政治の世界に転身した友人の挑戦に学ぶもの
数日前,テレビで地元のローカルニュースを何気なく見ていたところ,見覚えのある顔が画面に映りました。フラッシュを浴び,花束を手にしているその姿に驚き,思わず画面に見入ってしまいました。よく見ると,宮城県議会補欠選挙に当選したとの報道でした。立候補者が一人であったため無投票での当選とのことですが,それでも晴れやかな表情が強く印象に残りました。
その人物は,高校時代の同級生です。当時から特別に親しい間柄というわけではありませんでしたが,長年続いている年二回の同期会では必ず顔を合わせる間柄です。互いの近況を語り合う中で,堅実に歩んできた人生を感じさせる人物でもありました。
彼は地元の名門地方銀行に長く勤務し,支店長を務めるほどの活躍をしてきました。銀行退職後は,ユニットハウスなどを扱う会社の社長として活躍しています。いわば,組織人としても経営者としても成功を収めてきた人物です。現在の生活も十分に充実しているであろうことは想像に難くありません。

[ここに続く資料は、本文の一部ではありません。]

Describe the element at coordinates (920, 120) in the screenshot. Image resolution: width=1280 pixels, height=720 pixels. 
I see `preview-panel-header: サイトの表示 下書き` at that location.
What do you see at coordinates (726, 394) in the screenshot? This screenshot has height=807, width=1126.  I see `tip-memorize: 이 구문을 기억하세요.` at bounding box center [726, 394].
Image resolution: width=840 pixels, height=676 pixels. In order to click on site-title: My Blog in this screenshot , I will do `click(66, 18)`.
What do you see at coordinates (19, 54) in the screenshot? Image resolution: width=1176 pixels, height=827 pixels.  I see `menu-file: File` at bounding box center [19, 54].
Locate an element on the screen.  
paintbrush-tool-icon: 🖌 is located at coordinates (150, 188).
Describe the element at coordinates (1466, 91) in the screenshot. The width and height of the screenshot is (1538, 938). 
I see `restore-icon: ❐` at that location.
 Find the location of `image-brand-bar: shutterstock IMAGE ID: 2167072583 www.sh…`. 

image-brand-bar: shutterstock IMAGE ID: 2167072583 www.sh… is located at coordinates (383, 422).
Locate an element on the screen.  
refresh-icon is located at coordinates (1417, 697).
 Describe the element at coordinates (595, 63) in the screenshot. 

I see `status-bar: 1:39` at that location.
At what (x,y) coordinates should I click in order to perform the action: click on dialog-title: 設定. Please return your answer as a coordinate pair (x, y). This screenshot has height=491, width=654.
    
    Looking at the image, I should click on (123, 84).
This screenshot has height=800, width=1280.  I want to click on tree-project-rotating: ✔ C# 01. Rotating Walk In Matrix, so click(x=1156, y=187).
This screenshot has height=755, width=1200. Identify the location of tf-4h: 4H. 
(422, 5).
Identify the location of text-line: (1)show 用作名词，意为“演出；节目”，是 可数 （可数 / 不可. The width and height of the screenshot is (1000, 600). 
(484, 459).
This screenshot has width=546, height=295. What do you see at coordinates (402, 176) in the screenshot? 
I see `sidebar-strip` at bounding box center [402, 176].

そのような状況にありながら,あえて政治の世界に身を投じるという決断,しかも60歳を超えてからの新たな挑戦には,正直なところ驚きました。ワタシ自身も60歳までサラリーマンとして勤めた後,行政書士として新たな道を歩み始めましたが,彼のそれは,ワタシの挑戦とは比べものにならないほどの覚悟を伴う「すべてをなげうっての転身」に見えました。思わず「すごいな」というつぶやきが口から出てきたほどです。
新聞によれば,彼は当選に際して「これほど多くの方に集まっていただき,驚きと感動,そしてこれからやらなければならないという強い決意でいっぱいです。これまで培った知識と経験を生かし,地域をより良いものにしていきたい」と語ったそうです。その言葉には,これまでの歩みとこれからの責任を真摯に受け止める覚悟がにじみ出ていると感じました。本当にスゴいことだと思いました。
友人には,その日のうちに祝意を伝えるメールを送りました。すると「しばらくは地元の事務所にいるので,ぜひ訪ねてきてほしい」との返信がありました。ちょうど今週後半には,彼の選挙区に近い役所へ行く用事がありますので,その機会に立ち寄り,直接お祝いの言葉を伝えたいと思っています。
今回の出来事は,ワタシにとって単なる旧友の当選というニュースにとどまりませんでした。むしろ,自分自身の在り方を見つめ直すきっかけとなりました。最近は,少しずつ仕事をいただけるようになり,どこかで安心していた部分もあったように思います。しかし,彼の挑戦を目の当たりにして,この程度で満足していてはならないと感じました。
60歳を過ぎてもなお,新しい世界に踏み出すことができる。その姿は,ワタシに「まだまだやれるはずだ」と静かに,しかし力強く語りかけてきます。ワタシもまた,自分の可能性を信じ,行政書士としてさらに多くのことに挑戦していきたいと思いました。
友人の新たな一歩に,心からのエールを送りつつ,ワタシ自身もまた,さらに一歩を踏み出していこうと強く思った出来事でした。
ワタシもまた,自分の可能性を信じ,行政書士として,依頼者の人生の節目に寄り添える存在であり続けたいと思いました。